随着化疗药物治疗效果的提高,儿童恶性骨肿瘤保肢重建技术逐渐受到广泛重视和应用[4] [5] 。
重建的方法主要有:①关节融合术。优点是稳定,但是膝关节失去活动功能。②旋转成形术。优点是保持了可能未被累及的生长中心和“膝关节”活动功能,但外观难看,病儿和家长难以接受。③异体骨移植术。异体骨半关节移植属于生物性重建,但术后不能早期负重,易出现不愈合、感染、骨折、迟发窦道等并发症。④自体骨移植。多应用于未侵及骨骺的儿童恶性骨肿瘤。⑤瘤体灭活与再利用,同异体骨一样,术后可以出现不愈合、感染、骨折、迟发窦道等并发症。⑥人工假体置换。应用最广泛、效果最好的方法,有替代上述方法的可能[6]。
对于儿童,特别是骨骺未闭合的青少年,主要采用截肢、旋转成形术及可延长假体置换保肢术。截肢和旋转成形术部分功能丧失,家长和患儿本人不易接受。

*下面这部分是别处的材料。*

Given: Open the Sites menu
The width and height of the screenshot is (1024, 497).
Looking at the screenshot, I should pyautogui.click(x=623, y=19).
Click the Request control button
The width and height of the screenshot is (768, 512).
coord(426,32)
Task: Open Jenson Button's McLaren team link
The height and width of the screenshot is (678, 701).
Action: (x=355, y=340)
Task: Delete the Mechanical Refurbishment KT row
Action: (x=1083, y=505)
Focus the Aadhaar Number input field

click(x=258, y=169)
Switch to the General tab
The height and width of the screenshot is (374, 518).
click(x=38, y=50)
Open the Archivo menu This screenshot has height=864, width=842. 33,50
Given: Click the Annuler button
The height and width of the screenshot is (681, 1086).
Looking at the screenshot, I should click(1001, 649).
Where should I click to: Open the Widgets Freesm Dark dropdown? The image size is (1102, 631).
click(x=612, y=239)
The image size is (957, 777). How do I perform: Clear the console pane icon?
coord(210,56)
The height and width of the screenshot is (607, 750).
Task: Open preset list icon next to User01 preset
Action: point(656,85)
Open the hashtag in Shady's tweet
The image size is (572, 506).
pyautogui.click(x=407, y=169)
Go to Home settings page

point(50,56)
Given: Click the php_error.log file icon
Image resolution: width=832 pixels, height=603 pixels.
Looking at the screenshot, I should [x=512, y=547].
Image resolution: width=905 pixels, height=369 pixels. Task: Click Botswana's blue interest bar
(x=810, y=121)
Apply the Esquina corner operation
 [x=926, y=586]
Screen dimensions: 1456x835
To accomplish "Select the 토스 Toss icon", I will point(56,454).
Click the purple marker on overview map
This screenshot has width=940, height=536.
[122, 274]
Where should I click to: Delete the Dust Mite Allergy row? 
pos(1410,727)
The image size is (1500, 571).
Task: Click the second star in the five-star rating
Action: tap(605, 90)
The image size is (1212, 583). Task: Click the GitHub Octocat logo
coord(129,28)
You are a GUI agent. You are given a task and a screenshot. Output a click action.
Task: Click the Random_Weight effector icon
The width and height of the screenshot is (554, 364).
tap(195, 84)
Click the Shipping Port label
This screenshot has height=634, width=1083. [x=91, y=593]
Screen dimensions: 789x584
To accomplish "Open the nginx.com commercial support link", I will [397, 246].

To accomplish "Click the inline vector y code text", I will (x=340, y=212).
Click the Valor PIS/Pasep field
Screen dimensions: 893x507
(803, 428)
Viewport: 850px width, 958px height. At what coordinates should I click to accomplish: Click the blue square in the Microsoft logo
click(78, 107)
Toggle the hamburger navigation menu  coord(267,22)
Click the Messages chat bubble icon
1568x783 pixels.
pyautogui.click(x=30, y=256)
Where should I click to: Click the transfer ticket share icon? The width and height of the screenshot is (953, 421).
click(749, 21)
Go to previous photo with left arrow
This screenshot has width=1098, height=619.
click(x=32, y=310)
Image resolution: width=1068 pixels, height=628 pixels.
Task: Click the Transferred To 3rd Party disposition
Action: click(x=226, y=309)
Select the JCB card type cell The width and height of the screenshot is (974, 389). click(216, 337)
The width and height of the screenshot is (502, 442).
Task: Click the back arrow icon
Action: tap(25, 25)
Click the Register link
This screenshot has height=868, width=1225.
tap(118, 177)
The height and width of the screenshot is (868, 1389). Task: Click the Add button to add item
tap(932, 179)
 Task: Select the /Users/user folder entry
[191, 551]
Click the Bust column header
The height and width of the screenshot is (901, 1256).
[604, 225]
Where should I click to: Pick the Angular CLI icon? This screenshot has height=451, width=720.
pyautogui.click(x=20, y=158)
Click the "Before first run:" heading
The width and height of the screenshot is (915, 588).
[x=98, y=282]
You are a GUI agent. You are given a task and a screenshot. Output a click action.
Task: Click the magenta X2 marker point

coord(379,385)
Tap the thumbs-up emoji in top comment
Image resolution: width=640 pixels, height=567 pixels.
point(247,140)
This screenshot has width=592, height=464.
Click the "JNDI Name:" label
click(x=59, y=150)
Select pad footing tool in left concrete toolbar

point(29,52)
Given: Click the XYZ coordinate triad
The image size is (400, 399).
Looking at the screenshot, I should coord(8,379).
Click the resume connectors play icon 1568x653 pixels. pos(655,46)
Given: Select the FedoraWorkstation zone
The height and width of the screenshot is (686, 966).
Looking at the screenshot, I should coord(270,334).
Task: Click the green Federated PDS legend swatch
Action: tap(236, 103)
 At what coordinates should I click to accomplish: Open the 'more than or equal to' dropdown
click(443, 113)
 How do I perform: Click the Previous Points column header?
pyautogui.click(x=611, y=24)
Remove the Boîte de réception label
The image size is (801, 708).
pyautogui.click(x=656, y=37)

近年可调节假体及个体化假体发展很快。它最早的应用是在1976年,目前有:(1)Stanmore型假体,现已发展到第四代.按发展顺序依次为:螺纹驱动式(螺纹螺钉调节)、球轴承式(在延长活塞内填入碳钨球)、C型环管式(“C”形空腔)、微创型.另一种KMFTR/HMR系统的假体也是模件假体,相当于微创型Stanmore假体.(2)应用外部电磁力来延长的假体.无创可延长假体由法国人发明(Phenix假体),上世纪九十年代经多次改进,现商品名更改为Repiphysis,由美国莱特(Wright)医学科技公司提供.假体包括一套管结构,内有被聚乙烯压紧的弹簧.手术后当患侧肢体的长度短于对侧0.5~1.0cm时,即可将患肢放入预先调好的电磁场中,假体的特制部件在电磁场中会被加热,从而软化相邻的压紧弹簧的聚乙烯.后者软化(甚至融化)后,弹簧扩张,假体延长.在X线检查的指导下,假体每次延长0.5~1.0cm左右.早期的临床结果显示这种无创性的可延长式假体前景光明。(3)自身调节式可延长假体(Kotz等发明),通过膝关节屈曲产生的运动带动一个等径伞齿轮通过螺纹螺钉来延长假体等。但是上述可延长假体价格昂贵,国内难以普及,且术后需要多次手术,翻修率高。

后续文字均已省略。